I am sure this is a topic covered may times, but my ineptness forces me to raise it again. How do you solder coax to the connectors? First, no electric soldering I have ever gets a connector hot enough to melt solder. I have used the butane models and with direct flame you can heat it hot enough to melt solder, but you run the risk of melting the plastic insulation of both the connector and the cable. I have been able to successfully solder the center conductor, but have not had much success with the braid.
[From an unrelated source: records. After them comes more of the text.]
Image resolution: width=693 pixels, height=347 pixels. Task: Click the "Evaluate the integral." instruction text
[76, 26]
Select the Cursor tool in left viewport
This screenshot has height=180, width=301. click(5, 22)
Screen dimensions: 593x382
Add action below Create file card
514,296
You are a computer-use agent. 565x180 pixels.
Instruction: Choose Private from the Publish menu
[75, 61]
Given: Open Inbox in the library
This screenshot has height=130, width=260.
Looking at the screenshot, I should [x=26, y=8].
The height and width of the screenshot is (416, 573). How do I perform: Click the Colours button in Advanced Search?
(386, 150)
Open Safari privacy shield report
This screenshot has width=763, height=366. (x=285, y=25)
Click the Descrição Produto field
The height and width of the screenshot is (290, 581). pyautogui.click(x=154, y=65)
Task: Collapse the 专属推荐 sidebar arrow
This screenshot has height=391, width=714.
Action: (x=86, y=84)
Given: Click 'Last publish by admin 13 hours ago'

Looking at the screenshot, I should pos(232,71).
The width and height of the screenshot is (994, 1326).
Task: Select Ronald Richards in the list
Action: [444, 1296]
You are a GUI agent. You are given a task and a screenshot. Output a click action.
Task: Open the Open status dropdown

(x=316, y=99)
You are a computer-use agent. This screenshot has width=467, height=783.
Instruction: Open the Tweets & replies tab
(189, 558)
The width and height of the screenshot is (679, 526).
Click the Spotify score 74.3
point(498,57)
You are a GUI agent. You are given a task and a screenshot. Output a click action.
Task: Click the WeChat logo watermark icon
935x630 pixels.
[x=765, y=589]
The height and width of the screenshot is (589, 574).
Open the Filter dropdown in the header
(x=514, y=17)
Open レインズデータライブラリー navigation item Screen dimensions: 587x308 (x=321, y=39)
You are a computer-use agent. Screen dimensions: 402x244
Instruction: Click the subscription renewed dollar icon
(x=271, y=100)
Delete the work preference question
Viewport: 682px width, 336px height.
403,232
I'm doing all right stripping the coax in preparation, but the last step is frustrating.

What are the tricks you have learned?

Solder type?<

::60/40 "radio" solder works great.  Larger diameter stuff than you'd normally use on circuit boards.  I prefer .062" diameter rosin-core Kester or Multicore, 60/40 alloy.  Second choice is 63/37, everything else the same.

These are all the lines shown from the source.